South Asia has become a more explosive region than ever before. The Mumbai attacks by terrorists have once again become successful in fueling Indo-Pak conflict, augmenting the level of mutual suspicion and misunderstanding.
The US and India view Pakistan with apprehensions because a certain section of Pakistani political gamblers have been nourishing fundamentalism, a problem not new in India itself. India does have old hostility with Pakistan as it separated from India in 1947, the year of Indian independence from the British colonialists.
More recently Pakistan also remains more watchful of India after Washington and New Delhi struck a nuclear deal in October. Although the US might have had a more commercial goal of selling more nuclear services and accessories to India, Pakistan does not take it that easy. Moreover, India has not been able to specify for what purposes it buys US nuclear technologies.
While India and Pakistan have tensions, the US Administration does either as regards Afghanistan because it has failed to convince the majority of Afghans.
Afghanistan, always unstable since its inception, still remains too vulnerable. Rich in war culture, Afghans have always found their democratic route too obfuscated to sight. Americans and their allies, with the help of pro-US Afghan groups, succeeded in militarily outdoing the blind and narrow-minded Talibans who tortured and enslaved Afghans. But the external aggressors, while they attempted to rapidly Westernize Afghan politics, markets and culture, failed in managing major contradictions and conflicts in the country.
Nobody knows if Americans and Europeans, busy in their Afghanistan mission, really have an intention of managing conflicts in Afghanistan. Rather the evergreen divide-and-rule formula is being apparently maintained there.

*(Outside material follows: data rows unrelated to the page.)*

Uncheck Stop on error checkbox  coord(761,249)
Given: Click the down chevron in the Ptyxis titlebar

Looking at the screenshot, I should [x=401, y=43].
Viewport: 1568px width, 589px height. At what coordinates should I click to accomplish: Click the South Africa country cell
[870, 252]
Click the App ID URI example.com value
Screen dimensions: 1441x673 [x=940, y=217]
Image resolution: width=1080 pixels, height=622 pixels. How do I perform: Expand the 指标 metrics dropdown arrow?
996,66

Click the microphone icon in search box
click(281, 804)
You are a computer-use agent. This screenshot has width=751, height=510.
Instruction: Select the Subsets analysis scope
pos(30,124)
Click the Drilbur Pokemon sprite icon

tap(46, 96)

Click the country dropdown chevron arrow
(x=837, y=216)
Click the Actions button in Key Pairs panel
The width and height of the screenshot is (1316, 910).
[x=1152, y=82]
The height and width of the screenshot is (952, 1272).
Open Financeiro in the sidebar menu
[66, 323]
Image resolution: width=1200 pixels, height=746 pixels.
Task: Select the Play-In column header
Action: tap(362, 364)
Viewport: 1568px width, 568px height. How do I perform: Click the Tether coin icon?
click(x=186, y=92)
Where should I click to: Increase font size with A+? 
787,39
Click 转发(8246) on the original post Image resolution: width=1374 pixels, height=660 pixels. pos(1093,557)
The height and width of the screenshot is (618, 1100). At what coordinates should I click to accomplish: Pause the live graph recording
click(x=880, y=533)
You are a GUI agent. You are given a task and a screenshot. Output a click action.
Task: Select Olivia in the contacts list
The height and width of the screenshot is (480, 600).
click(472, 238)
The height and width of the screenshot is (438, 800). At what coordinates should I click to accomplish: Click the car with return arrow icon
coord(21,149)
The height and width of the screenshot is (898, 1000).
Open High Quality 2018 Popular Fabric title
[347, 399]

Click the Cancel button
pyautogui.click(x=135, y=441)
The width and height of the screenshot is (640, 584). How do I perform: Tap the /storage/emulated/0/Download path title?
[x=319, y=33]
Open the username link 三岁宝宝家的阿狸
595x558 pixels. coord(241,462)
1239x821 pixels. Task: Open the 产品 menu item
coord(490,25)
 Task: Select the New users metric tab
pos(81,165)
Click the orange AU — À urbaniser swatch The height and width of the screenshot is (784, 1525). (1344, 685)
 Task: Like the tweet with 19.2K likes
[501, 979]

As the number of innocent civilians dying of air attacks by allied forces is growing in the country, the Taliban comeback is becoming easier as Afghans are developing hostility towards American and European forces occupying their country.
When Talibans step up their resistance efforts, the allied forces are also likely to intensify their military aggression, further victimizing more civilians.
In reality, wars and civil wars in different parts of the world prove that the most likely victims in blind actions are civilians. Afghanistan has not been and will not be an exception to it.
Naturally, a longer occupation of a country develops strong feelings among the suffering people, who wish to immediately get rid of such foreign occupation by foreign forces. This sense of independence further heightens the level of violence.
Above all, the 21st century cannot always tolerate the military occupation by democracy gurus. Military aggression is not what democracy learners wish to learn from democracy educators in the cyber age.